Perception and Obstacle Avoidance

While plenty of sophisticated learning-based dynamic obstacle detection algorithms exist in autonomous driving, the quadcopter’s limited computation resources cannot achieve real-time performance using those approaches. We propose a real-time dynamic obstacle tracking and mapping system for quadcopter obstacle avoidance using an RGB-D camera. The main contributions are as follow: • Region proposal detector with map refinement: We apply a lightweight depth image detector to obtain obstacle region proposals and uses the static map to refine the obstacles’ bounding boxes. • Dynamic obstacle identification and tracking: We apply the Kalman filter and our continuity filter to track and identify dynamic obstacles. The dynamic-region cleaning approach is then applied to clean the remained trails of dynamic obstacles in the static map. • Environment-aware trajectory prediction: The proposed Markov chain-based dynamic obstacle trajectory prediction method considers the interaction between dynamic obstacles and the static environment based on the trajectory probability distribution. See the related [Paper](https://arxiv.org/pdf/2209.08258.pdf) if you are interested.

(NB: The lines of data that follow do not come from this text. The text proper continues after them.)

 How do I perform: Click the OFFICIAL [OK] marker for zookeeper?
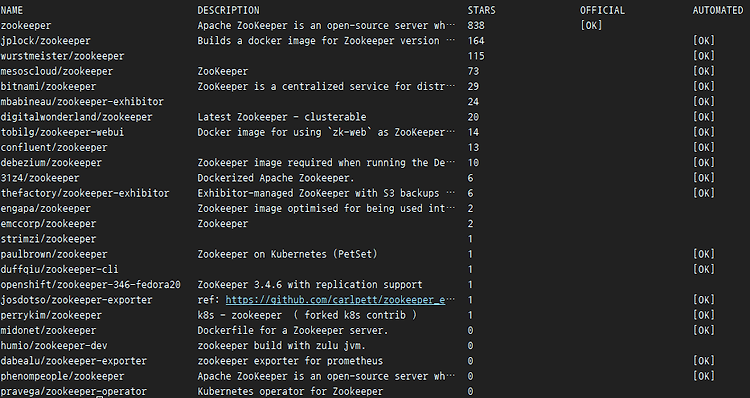[x=591, y=25]
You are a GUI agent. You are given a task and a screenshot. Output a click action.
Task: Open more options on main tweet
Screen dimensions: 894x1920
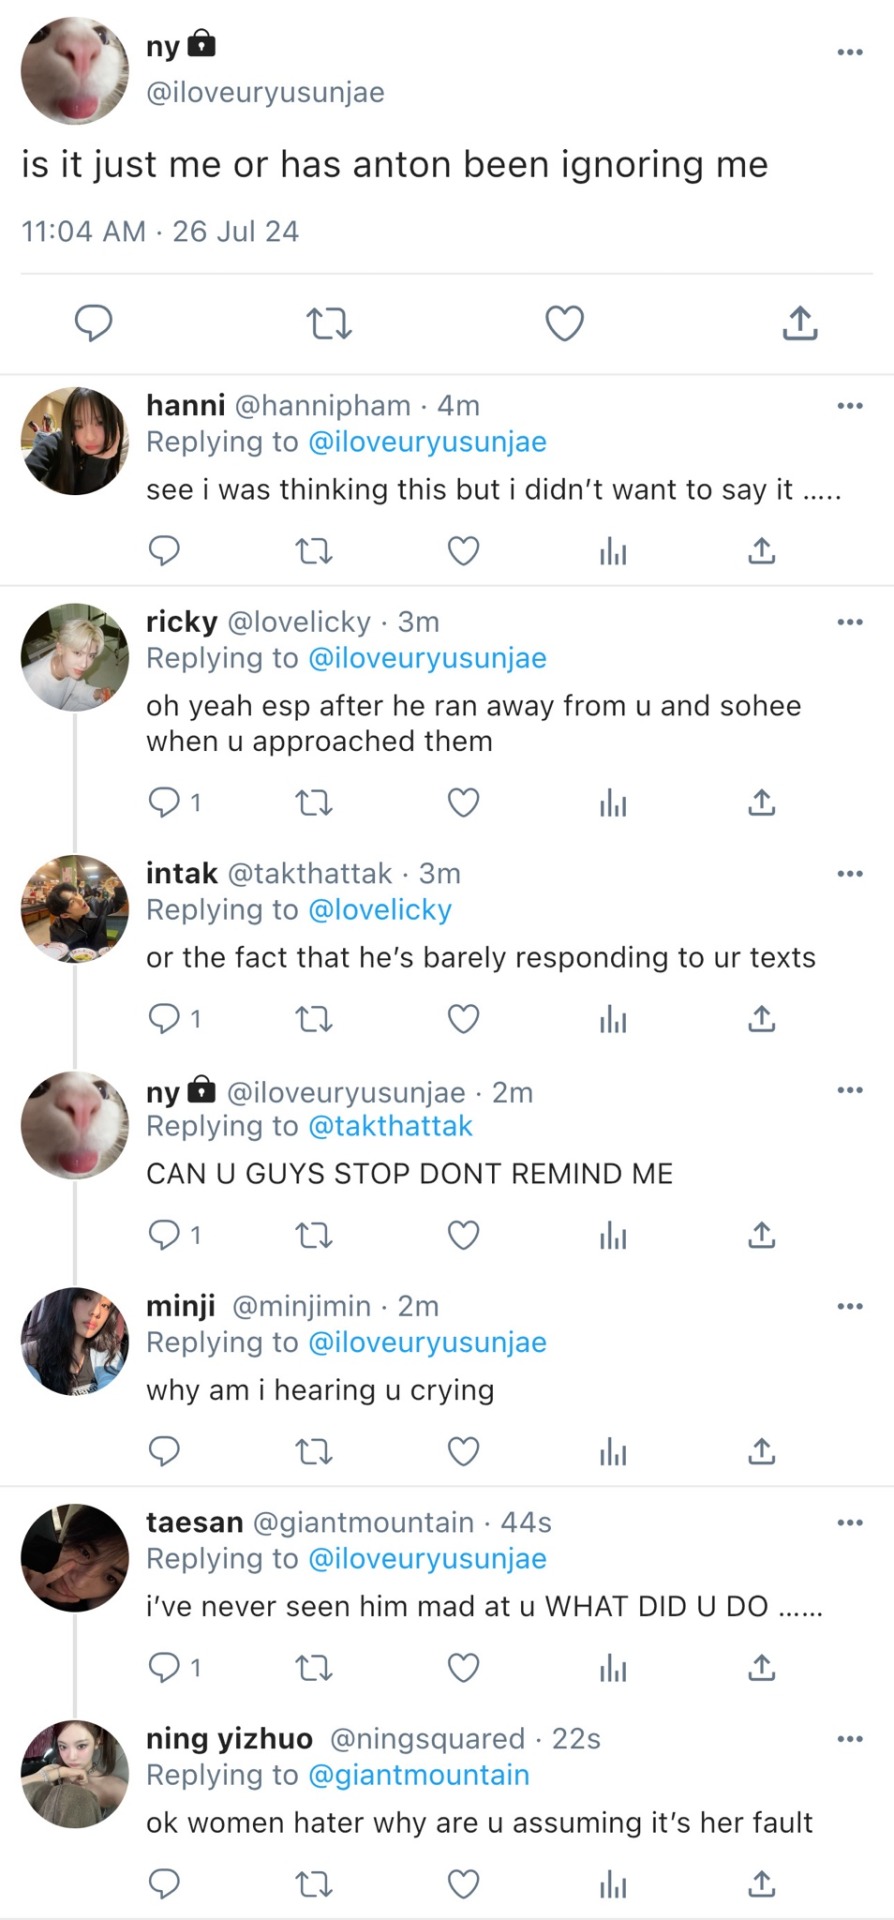point(849,52)
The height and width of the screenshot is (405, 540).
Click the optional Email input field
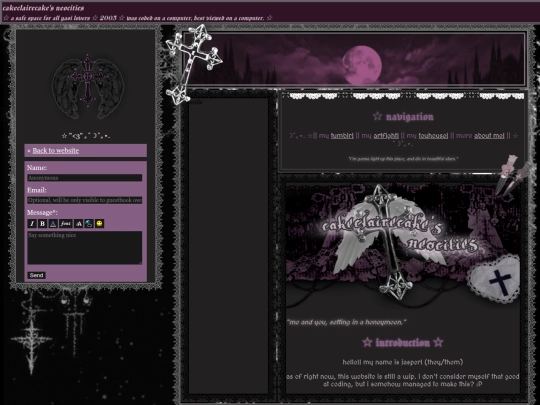85,200
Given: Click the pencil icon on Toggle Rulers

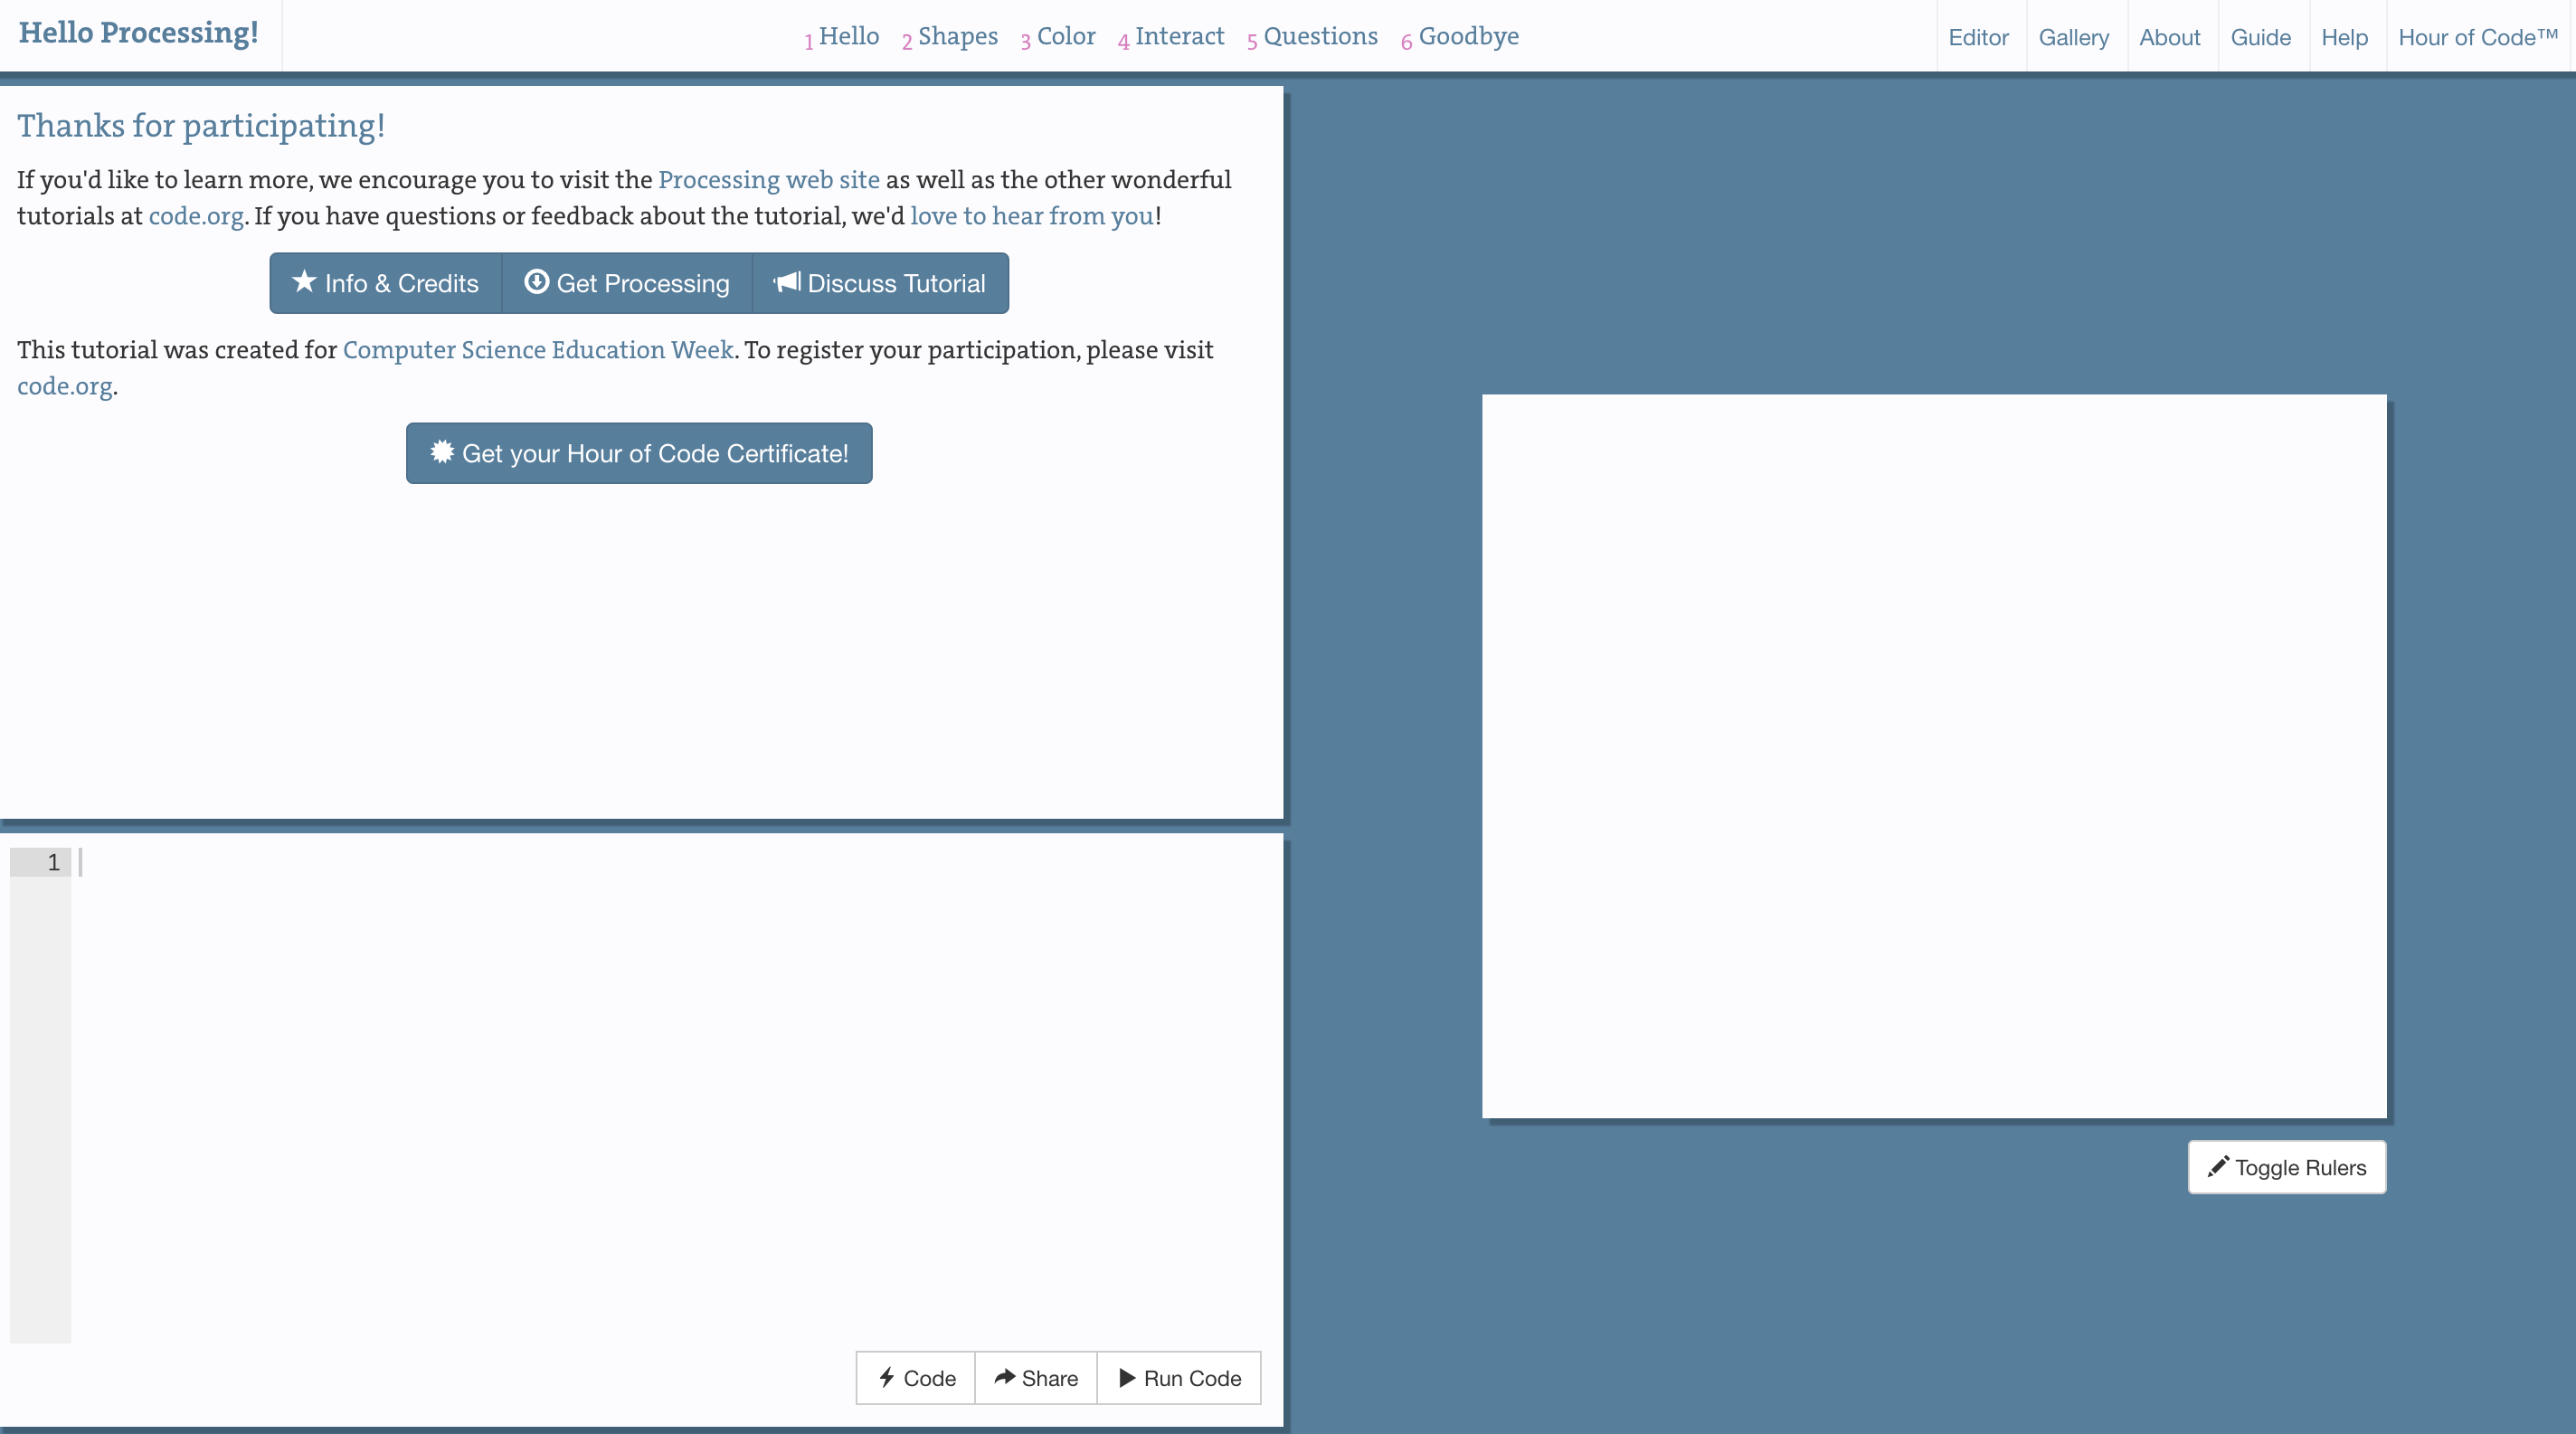Looking at the screenshot, I should [2217, 1166].
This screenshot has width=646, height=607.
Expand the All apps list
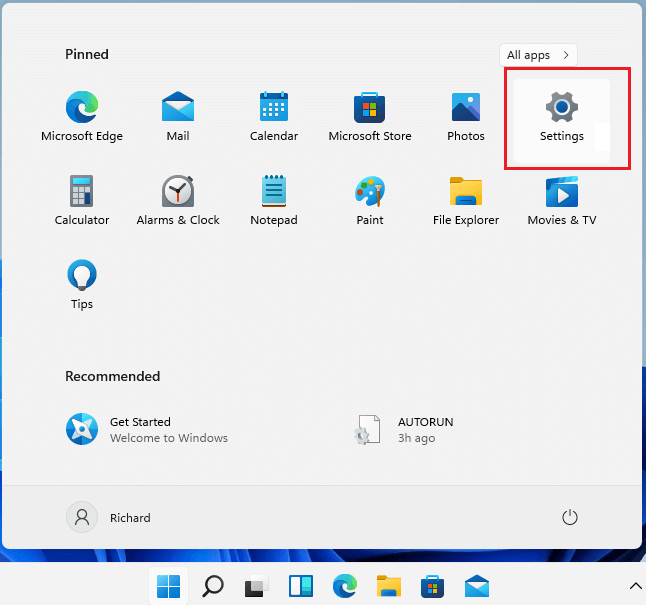click(x=538, y=55)
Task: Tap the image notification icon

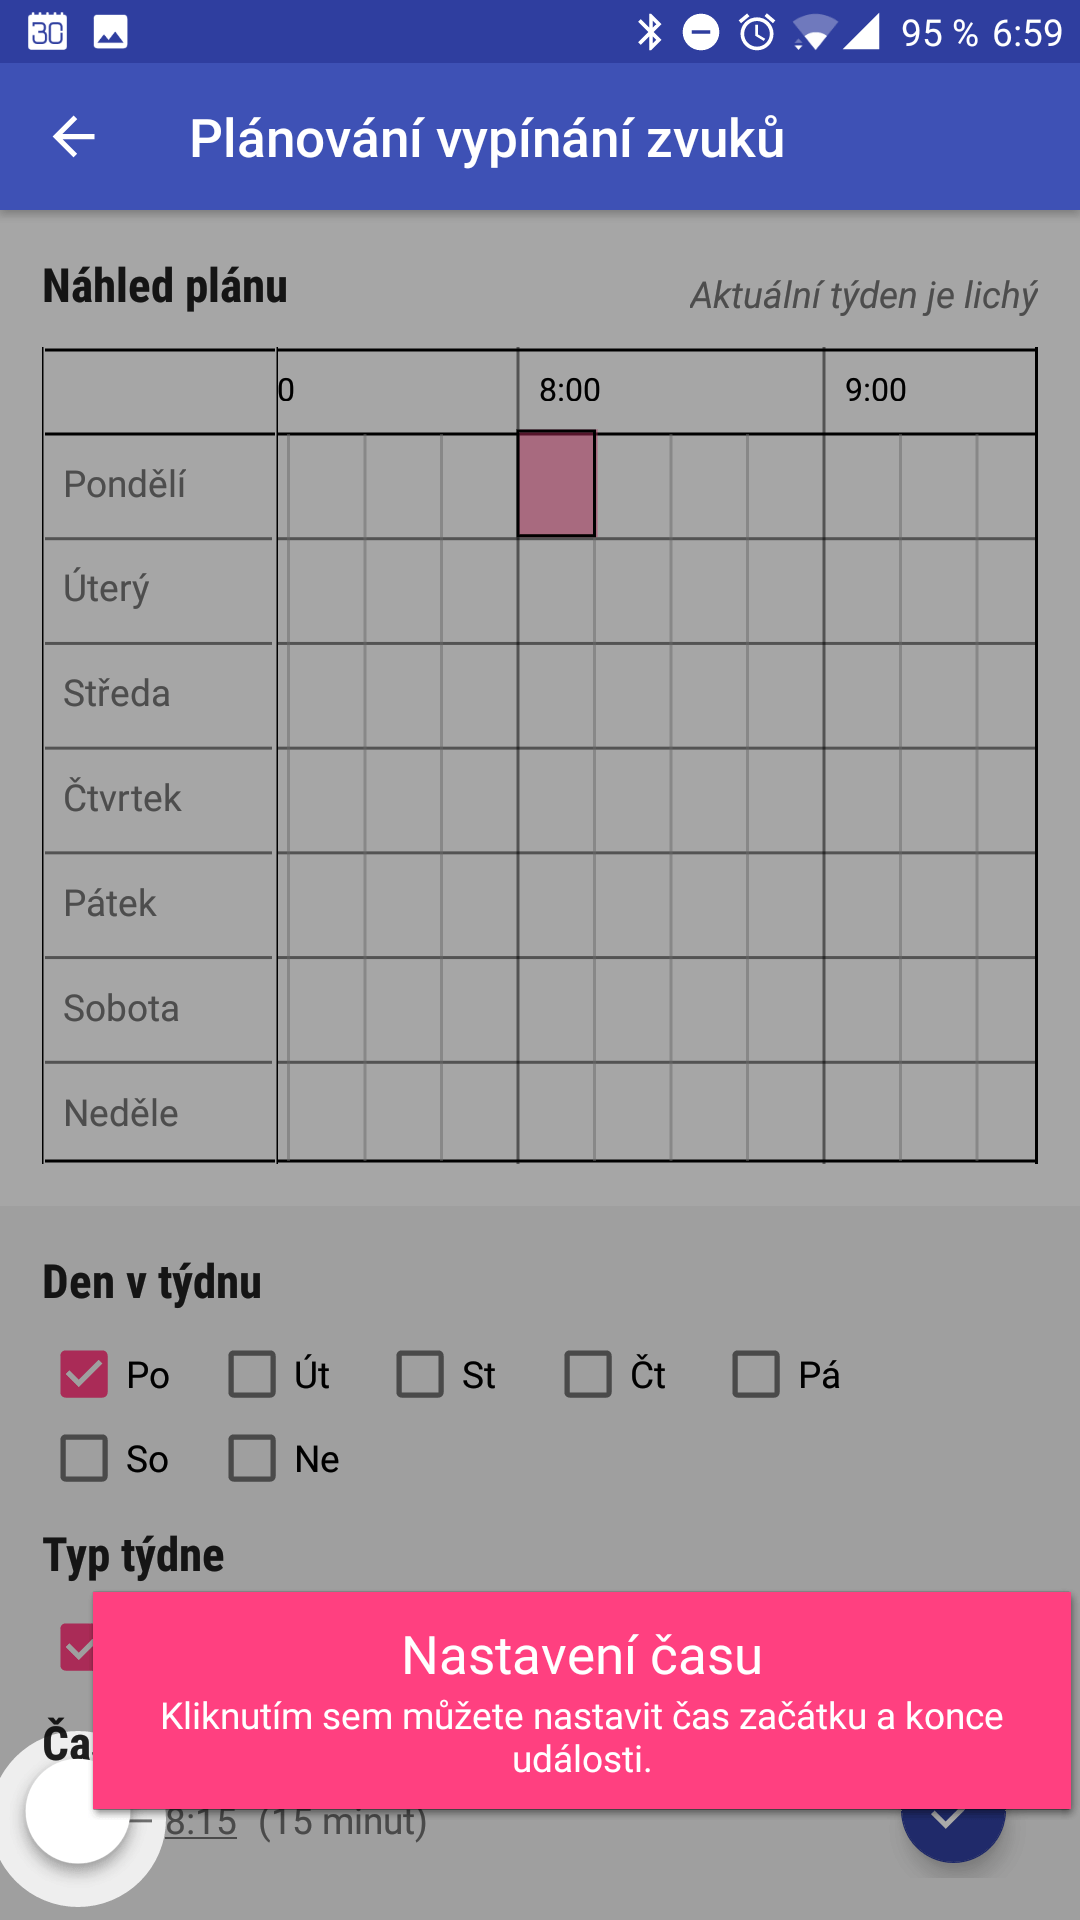Action: (x=110, y=32)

The system contains three dynamic modules with one static occupancy map module. It takes the depth images with the robot poses as the inputs and outputs cleaned static maps and dynamic obstacle states with their predicted trajectories.
Left is the illustration of the trajectory prediction. At the time t − 1, all five paths in the path library are safe, so path 3 has the highest probability. However, at time t, the previously safe paths 2,3 in the path library are not safe anymore. So, the final prediction is path 4. Right, visualization of obstacle tracking results in simulation.
The simulation and physical experiments show that our methods can successfully track and represent obstacles in dynamic environments in real-time and safely avoid obstacles.